Most important has been the fact that faculty still have a voice in and control of the curriculum, who teaches the content, as well as the option to participate or not participate.

So, I don’t believe it has really been a matter of gaining “faculty buy-in.” It has been a matter of communication, communication, communication.

I really like the idea of a single iteration of an online course. What I’d like to know more about is where accessibility was incorporated into the redesign. Did the Instructional Designer make all of the necessary accessibility updates to the courses? Who did the captioning? Were instructors responsible for any of the accessibility developments?
Thank you! You are a whirlwind!


Our instructional designer works with our media team (video producer, graphics person, etc..) to develop these products/objects within the course. The media team does the captioning – converting text to audio, or audio to text. They also do the alt tags, and anything else that needs to be converted for accessibility purposes. SMEs write content. Our office does everything else.

Thank you for your question.

Back in December, a colleague of mine discovered this blog post and informed a number of us about it. She was flabbergasted by the rosy and often demonstrably false picture that it presents of Dr. Kroll’s tenure here at MSSU. But a group of us discussed preparing a response and decided that we should not because it could be found by a potential new employer for her and we didn’t want to jeopardize the possibility of her leaving MSSU for another position. But since she just abruptly resigned from MSSU last week without explanation (or any apparent plan left behind), I believe it is necessary to offer that alternative view. Kroll’s initiatives were developed and introduced with virtually zero faculty input. The first anyone heard of her initiatives was when a set of faculty (myself included) received an email informing them that their course had been selected for redesign under the new system. Department heads and deans had not even heard of the initiatives. A plan was never presented. Kroll failed to answer direct questions, dictated pedagogy with no justification, and basically ran roughshod over the faculty in terms of both academic freedom and intellectual property. Suffice to say that many of us were very happy to see her go. This does not mean everything was bad. She did push for a “standard” Blackboard menu/interface for all of our online courses which did not exist in the past. But that was one of the few things she did that was not objectionable for one reason or another. If you would like to receive a report prepared by our Faculty Senate ad hoc committee on distance learning describing a partial list of her many missteps, I would be happy to send it.
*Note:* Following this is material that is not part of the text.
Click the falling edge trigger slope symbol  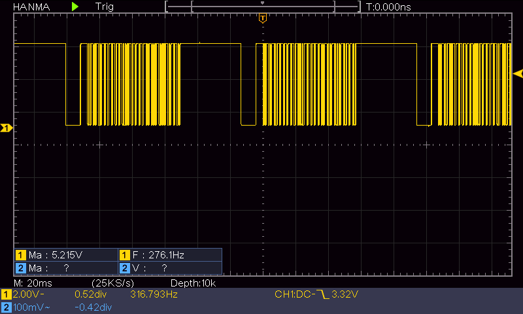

As a member of the MSSU Dean’s Council, I would like to state that all actions taken by Dr. Kroll were with the unanimous approval of the Dean Council. Further, each of the deans picked who would re-design the courses and in what term the courses would be re-designed. I also know first-hand that Dr. Kroll presented the “plan” to the Faculty Senate and Staff Senate. If you or your colleagues were not aware you should take that up with your dean. All you have to do is read the minutes from the Dean’s Council meetings and you would know this.

“MSSU Dean” I’m sorry that you have chosen not to identify yourself, which makes one wonder… There was no plan. The VPAA (her supervisor) stated that after her departure–probably one reason he isn’t here any more either. I watched Kroll’s presentation to the board of governors after she arrived. It was an embarrassing bunch of doublespeak. She incorrectly cited theories that I studied in my dissertation. It sounded good to the layman, but it was no plan. Why don’t you send me the plan you have via campus mail. I’m sure Scott Snell (her replacement) would like to see it.